Reputation: 1022
I have a data frame like this below with just one column and one row, I want to create a function that replaces the matched string with some text.
df2 = pd.DataFrame([['_text1']],columns = ['my_texts'])
spark_df = spark.createDataFrame(df2)
def text_func(df, col):
return df.withColumn("origin_code", sparkSqlFunctions.when("my_texts".startswith('_text1') == True, 'text_passed')
.otherwise("my_texts"))
this function somehow doesn't work and gives me an error "Data Frame object has no attribute 'text_func' ".
i am calling it like this
final = spark_df.withColumn("my_texts", text_func(spark_df, "my_texts"))
it's probably wrong.
Can anyone help me with this?
Upvotes: 1
Views: 227
Reputation: 3817
In your function, change
"my_texts".startswith('_text1')
to
sparkSqlFunctions.col("my_texts").startswith('_text1')

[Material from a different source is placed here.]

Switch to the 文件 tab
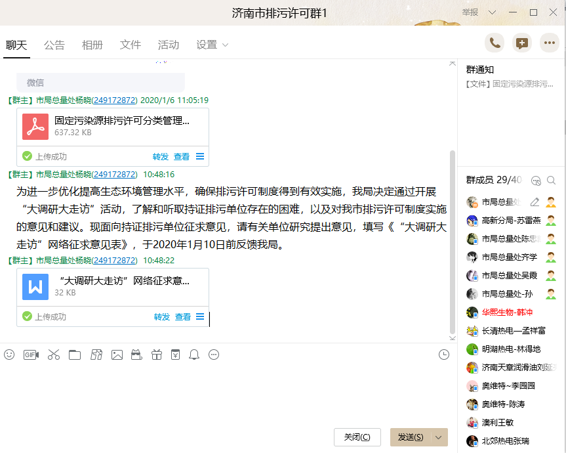The height and width of the screenshot is (453, 566). click(131, 45)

This might be the reason for confusion. It works for me.
By this modification I explicitly tell spark that the first "my_texts"
is a column, not a string.
You also can remove ==True
from the code.
Upvotes: 1
Reputation: 1669
You can try this:
from pyspark.sql import SparkSession, SQLContext, Column
from pyspark.sql import functions as F
from pyspark.sql.types import StringType
from pyspark.sql.functions import udf
import pandas as pd
spark = SparkSession.builder.appName('test').getOrCreate()
df2 = pd.DataFrame([['_text1']],columns = ['my_texts'])
spark_df = spark.createDataFrame(df2)
spark_df.show()
text_func = udf(lambda my_texts: "text_passed" if my_texts.startswith('_text1') == True else my_texts, StringType())
df = spark_df.withColumn('my_texts', text_func(spark_df['my_texts']))
df.show()
A simpler way is to do this in one line using function instr
:
df = spark_df.withColumn("my_texts", F.when(F.instr(spark_df["my_texts"], '_text1')>0, 'text_passed').otherwise("my_texts"))
df.show()
Upvotes: 1